The Snow Gypsy(67)



Maria dug the ladle into the bowl of curds. “He stopped coming here.”

“When?” Rose couldn’t see her eyes.

“I don’t remember.” Maria scooped a generous portion of curds onto the leaf at Gunesh’s feet. The dog gobbled it up instantly.

“The last letter I had from him was dated March 1938,” Rose said. “Did you see him after that?”

“I don’t keep track of months and years,” the woman replied. “Up here, they don’t matter much.”

“Did you hear anything about him?” Rose persisted. “He was planning to go to France. Did any of the others talk to you about that?”

Maria didn’t answer. Instead she turned to Zoltan. “Can you come and help me with the billy goat?” She jerked her thumb over her shoulder. “He’s got one of his horns stuck in a fence.” To Rose she said, “You’d better stay here—he’ll get even more worked up if he sees the dog.”

Rose watched them disappear behind the house. She didn’t believe that Maria hadn’t heard her last question. It seemed she’d simply dropped the subject of Nathan as if it were of no more importance than one of her animals.

When Zoltan returned, he was alone. “Maria’s gone to have a rest,” he said. “It took both of us to free the goat, and she’s worn out.” He bent down to stroke Gunesh. “Shall I walk you back down to the village?”

“It’s okay—you don’t need to do that.” Her voice came out high and reedy. She wondered if he could tell how close she was to tears.

“It’s no trouble—I need to call at the post office.”

They walked in silence until they reached the ruined mill. Zoltan asked her if they could sit down for a few minutes. She followed him inside, surprised that he needed to rest when they were going downhill, not up the mountain. He sank down onto the ancient grinding stone and patted the space beside him.

“There’s something I have to tell you,” he said. “Maria asked me to do it because she couldn’t face giving you the news herself.”

Rose felt as if an icy hand had gripped her heart. “Nathan’s dead, isn’t he?”

“I’m so sorry, Rose.” Zoltan took her hand, the calluses on his palm rubbing against her fingers.

“H . . . how?” she whispered.

“He was caught up in a mass execution staged by a gang of fascist thugs called the Escuadra Negra.”

Rose stared at him, motionless, not even breathing. The Black Squad. The same men who had taken Lola’s mother and brother.

“Maria said it happened in the spring of ’38,” he went on. “It must have been soon after he sent that last letter. She remembers that it was snowing, and he’d come to see her, early in the morning, to ask if she wanted anything from the village. An hour or so later, she heard gunfire down in the valley. When some of the other partisans came for food the next day, they told her that your brother had been on his way to his fiancée’s house, but the fascists had arrested her and were marching her through the village to be executed. When he tried to rescue her, they killed him, too.”

Silent tears coursed down Rose’s face. It was what she had known, deep down, all along. But no amount of expectation could soften the blow. Until this moment, there had always been that flicker of hope.

Zoltan wrapped his arms around her, pulling her to him.

“I . . . I’m sorry,” she mumbled into his shoulder.

“Shhh.” He stroked her hair. “Don’t try to talk. We can just stay here for a while.”

Rose closed her eyes tight, aware that her tears were making his shirt wet. She could hear the babble of the stream through the gaping windows, the calling of birds in the trees that overhung the tumbledown roof. It seemed wrong that the world outside could just go on, exactly as before, when for her, things would never be the same again.
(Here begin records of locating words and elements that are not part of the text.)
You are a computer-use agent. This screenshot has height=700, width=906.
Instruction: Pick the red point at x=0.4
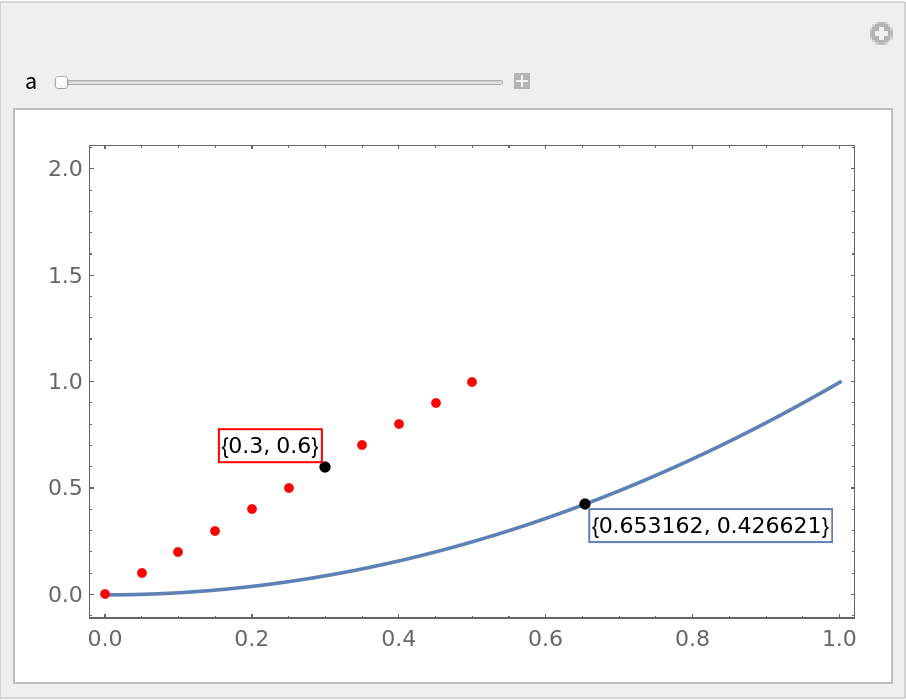coord(399,424)
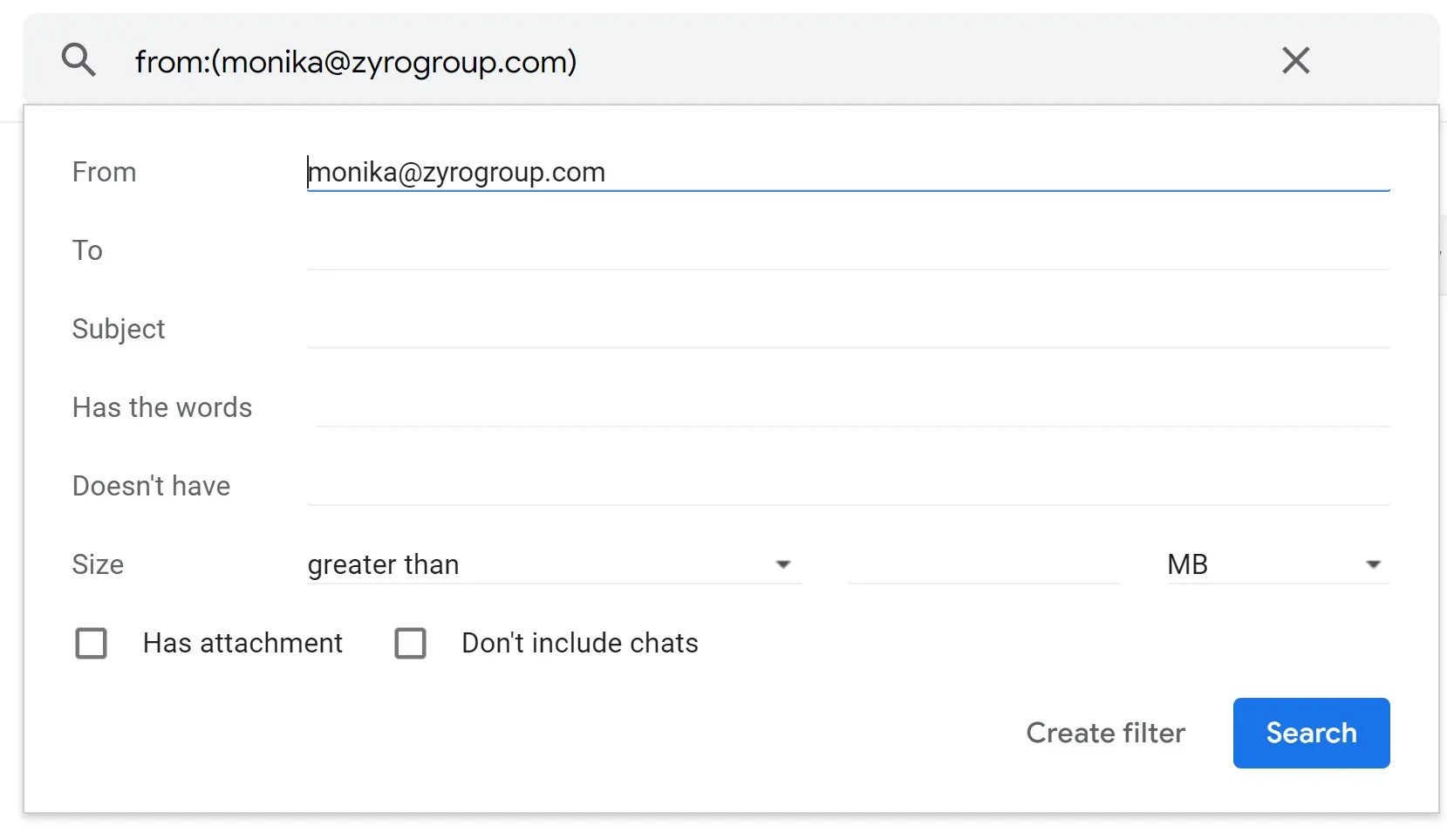Expand the size comparison dropdown arrow
The image size is (1447, 840).
click(782, 564)
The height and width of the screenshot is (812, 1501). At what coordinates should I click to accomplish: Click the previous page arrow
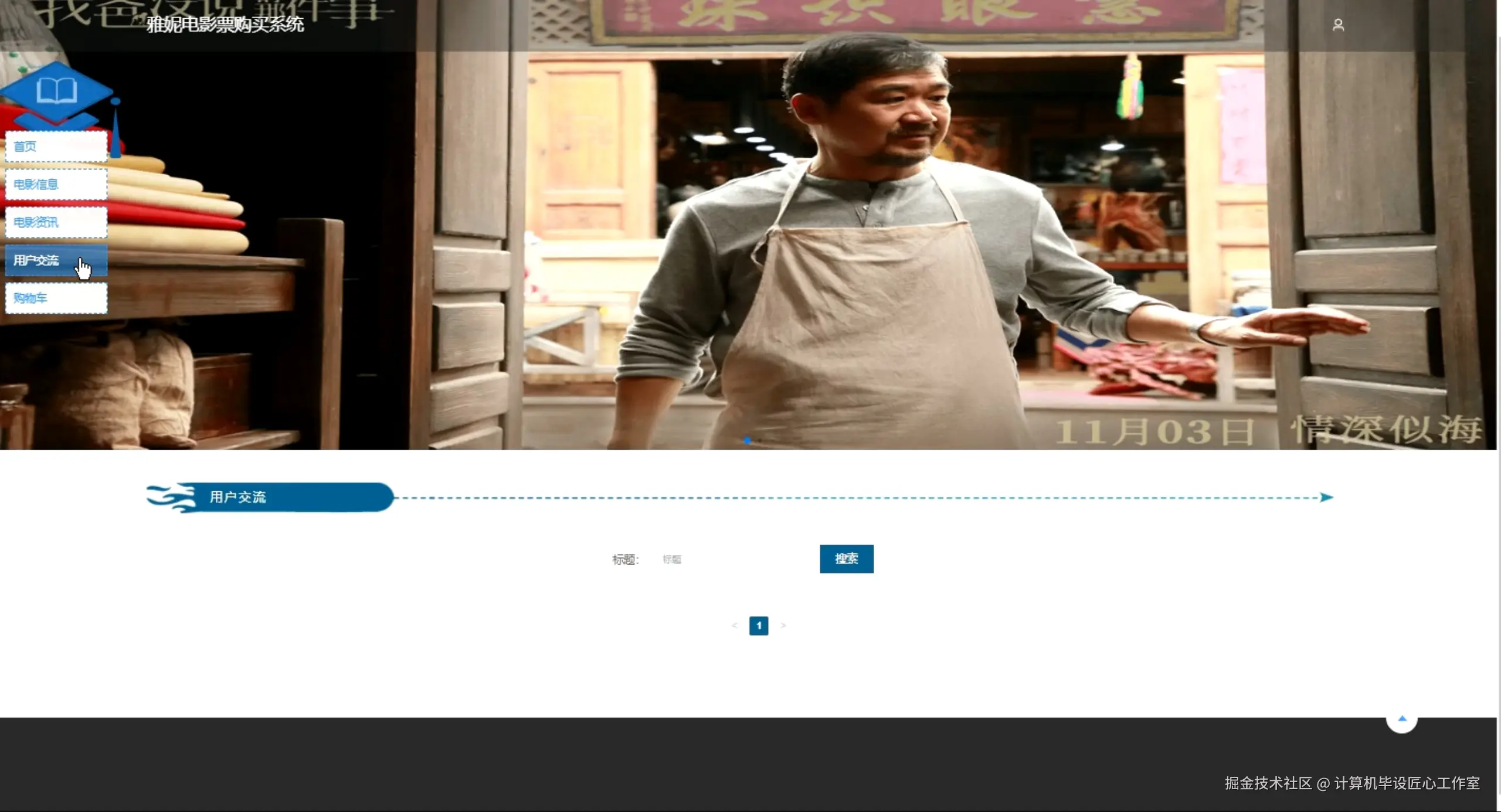(734, 626)
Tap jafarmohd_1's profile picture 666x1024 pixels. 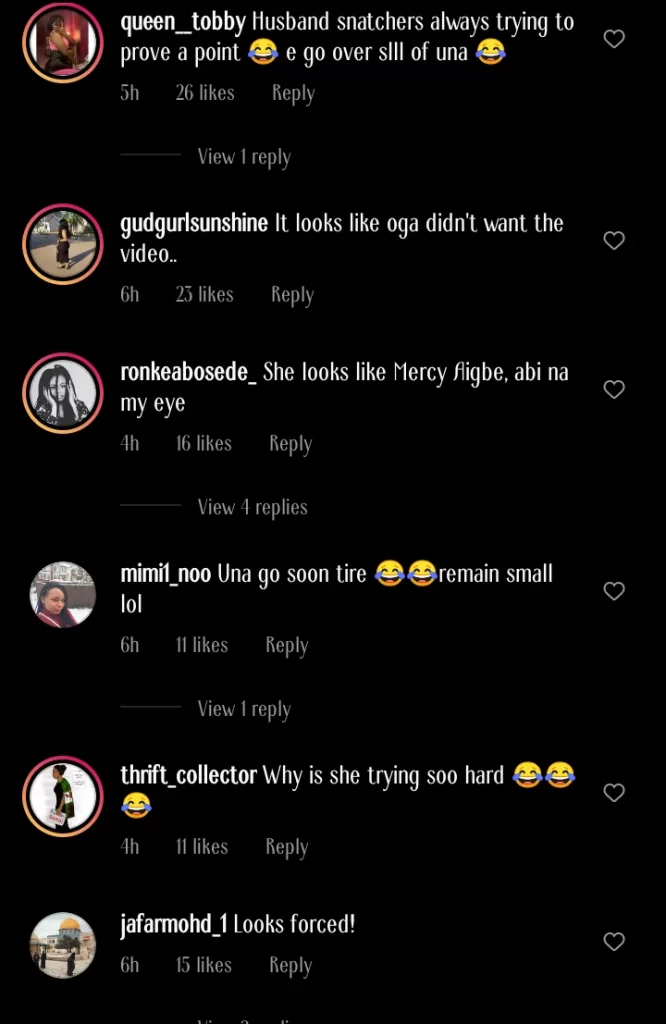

She could feel the rise and fall of Zoltan’s chest, the throb of his heart. It should have been a comforting thing—but all she could think about was Nathan lying on the ground with the life ebbing out of his body.

“Would it be easier if you came to my place instead of going back to the village?” Zoltan whispered the question into her hair. “I could go and fetch your daughter from school and fix us something to eat.”

The mention of Nieve tipped Rose over the edge of the precipice of grief and shock. She felt as if the grindstone beneath her were disintegrating, and she were falling into some dark abyss beneath the mountain.

“She’s not my daughter.” She heard the words, not fully aware that they had come from her own mouth.

Zoltan remained silent for a while. Then he said, “You don’t have to explain if you don’t want to.”

Rose raised her head from his shoulder. His eyes were the clear, pale blue of the meltwater from the mountain glaciers. Something in the way he looked at her made a dam burst in her heart. She began to pour out the story of Lola and the harrowing rescue of the baby from the massacre in the snow.

“Is Lola the friend you mentioned to Maria? The one whose family was shot for sheltering partisans?”

Rose nodded. “She’s the one who told me about this place. I only knew Nathan was here because she recognized his description of the fountain in Pampaneira.”